Exercise goal → The required output is the line containing "saison 2015-2016 (237, 487)" through the final line of the material below, printed exactly, with no other lines.

Information shown →
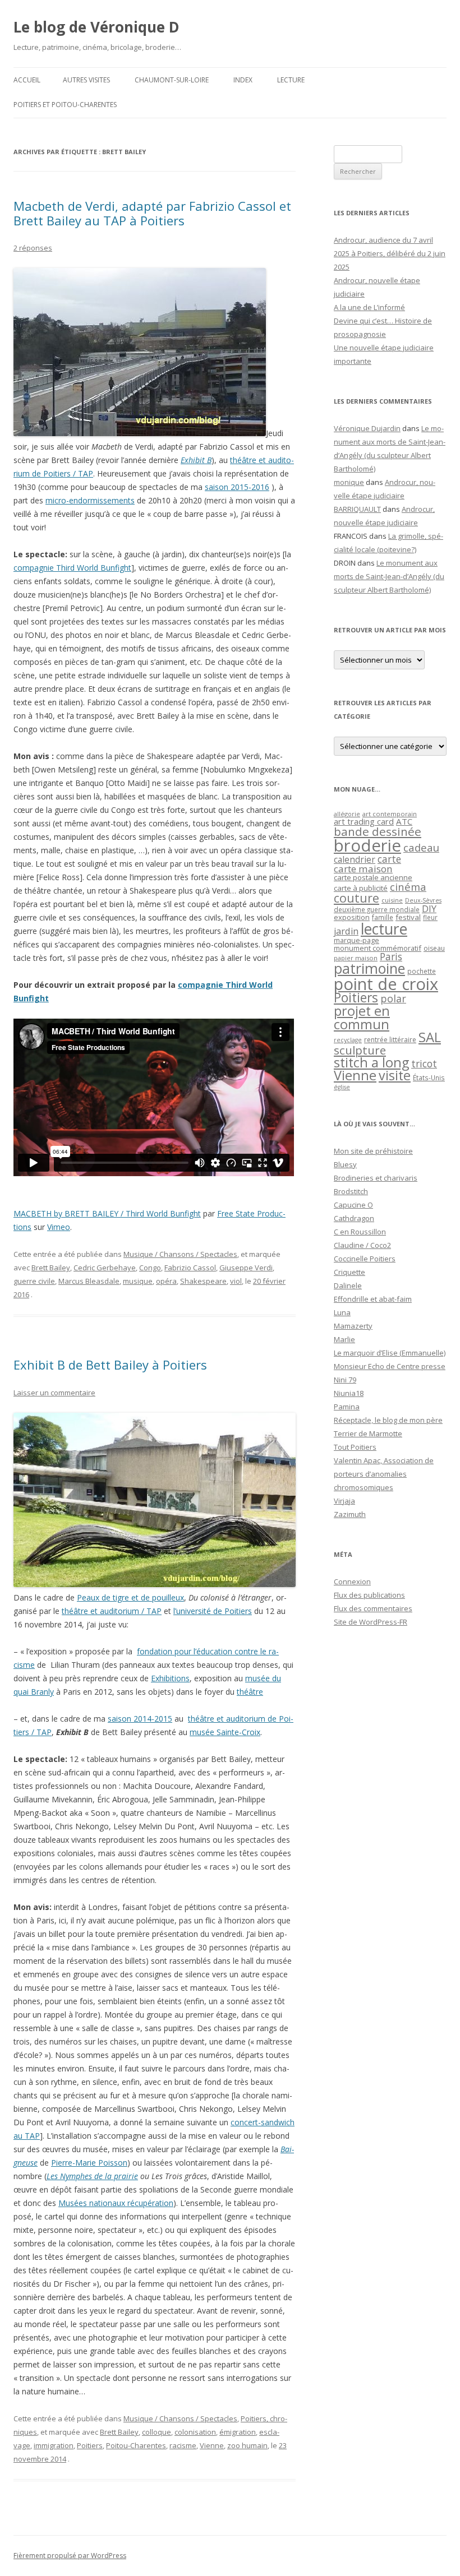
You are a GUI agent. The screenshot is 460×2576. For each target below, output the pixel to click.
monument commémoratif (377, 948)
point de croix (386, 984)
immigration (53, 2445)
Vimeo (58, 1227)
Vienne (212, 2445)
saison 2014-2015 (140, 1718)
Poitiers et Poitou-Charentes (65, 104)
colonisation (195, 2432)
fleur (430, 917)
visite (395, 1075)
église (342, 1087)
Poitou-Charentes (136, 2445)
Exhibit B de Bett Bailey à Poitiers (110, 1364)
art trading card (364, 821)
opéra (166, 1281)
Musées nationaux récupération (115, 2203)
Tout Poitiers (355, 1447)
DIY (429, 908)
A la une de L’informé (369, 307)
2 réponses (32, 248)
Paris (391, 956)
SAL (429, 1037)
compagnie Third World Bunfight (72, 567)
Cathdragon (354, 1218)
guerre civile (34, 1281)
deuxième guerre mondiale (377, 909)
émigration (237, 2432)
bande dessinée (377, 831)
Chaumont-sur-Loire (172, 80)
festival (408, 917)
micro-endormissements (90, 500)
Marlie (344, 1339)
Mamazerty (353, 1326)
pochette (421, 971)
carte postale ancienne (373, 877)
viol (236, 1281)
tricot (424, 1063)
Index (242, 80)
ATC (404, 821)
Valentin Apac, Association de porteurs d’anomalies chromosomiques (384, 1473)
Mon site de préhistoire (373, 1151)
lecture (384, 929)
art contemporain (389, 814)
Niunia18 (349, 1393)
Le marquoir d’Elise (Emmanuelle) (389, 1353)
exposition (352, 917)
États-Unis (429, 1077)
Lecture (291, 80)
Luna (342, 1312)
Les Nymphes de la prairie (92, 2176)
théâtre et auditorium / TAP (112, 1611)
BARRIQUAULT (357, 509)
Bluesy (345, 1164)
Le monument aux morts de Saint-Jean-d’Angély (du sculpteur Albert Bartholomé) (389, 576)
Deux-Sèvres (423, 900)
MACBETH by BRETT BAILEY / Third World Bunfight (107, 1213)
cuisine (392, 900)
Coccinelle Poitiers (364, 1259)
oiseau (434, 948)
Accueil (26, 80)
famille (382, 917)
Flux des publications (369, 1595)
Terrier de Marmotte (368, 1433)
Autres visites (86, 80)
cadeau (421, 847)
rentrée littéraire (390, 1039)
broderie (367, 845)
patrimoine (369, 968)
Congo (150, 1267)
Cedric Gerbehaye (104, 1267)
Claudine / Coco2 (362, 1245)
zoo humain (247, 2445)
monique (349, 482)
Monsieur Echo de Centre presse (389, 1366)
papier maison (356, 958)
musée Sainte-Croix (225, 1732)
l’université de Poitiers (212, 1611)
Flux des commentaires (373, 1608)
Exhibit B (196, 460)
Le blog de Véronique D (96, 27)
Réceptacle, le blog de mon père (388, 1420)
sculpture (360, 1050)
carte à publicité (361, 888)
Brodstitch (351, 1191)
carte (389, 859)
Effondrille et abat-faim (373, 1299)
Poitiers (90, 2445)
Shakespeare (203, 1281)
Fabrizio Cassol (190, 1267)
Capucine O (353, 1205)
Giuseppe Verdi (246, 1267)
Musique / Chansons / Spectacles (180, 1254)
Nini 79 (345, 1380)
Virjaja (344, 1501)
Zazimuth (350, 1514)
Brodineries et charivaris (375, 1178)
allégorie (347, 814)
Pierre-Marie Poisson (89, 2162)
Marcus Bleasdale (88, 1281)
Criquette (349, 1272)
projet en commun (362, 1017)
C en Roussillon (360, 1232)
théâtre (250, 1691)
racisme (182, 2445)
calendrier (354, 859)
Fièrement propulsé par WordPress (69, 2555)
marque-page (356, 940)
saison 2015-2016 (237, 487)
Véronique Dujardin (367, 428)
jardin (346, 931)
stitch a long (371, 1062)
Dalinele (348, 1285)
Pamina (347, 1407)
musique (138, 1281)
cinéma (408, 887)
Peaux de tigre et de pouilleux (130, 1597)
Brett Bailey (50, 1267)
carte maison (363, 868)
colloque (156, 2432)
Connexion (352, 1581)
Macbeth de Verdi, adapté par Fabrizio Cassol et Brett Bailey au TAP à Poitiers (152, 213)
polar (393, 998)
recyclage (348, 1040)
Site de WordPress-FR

Output of the exercise →
saison 2015-2016 (237, 487)
Véronique Dujardin (367, 428)
jardin (346, 931)
stitch a long (371, 1062)
Dalinele (348, 1285)
Pamina (347, 1407)
musique (138, 1281)
cinéma (408, 887)
Peaux de tigre et de pouilleux (130, 1597)
Brett Bailey (50, 1267)
carte maison (363, 868)
colloque (156, 2432)
Connexion (352, 1581)
Macbeth de Verdi, adapté par Fabrizio Cassol et Brett Bailey au TAP à Poitiers (152, 213)
polar (393, 998)
recyclage (348, 1040)
Site de WordPress-FR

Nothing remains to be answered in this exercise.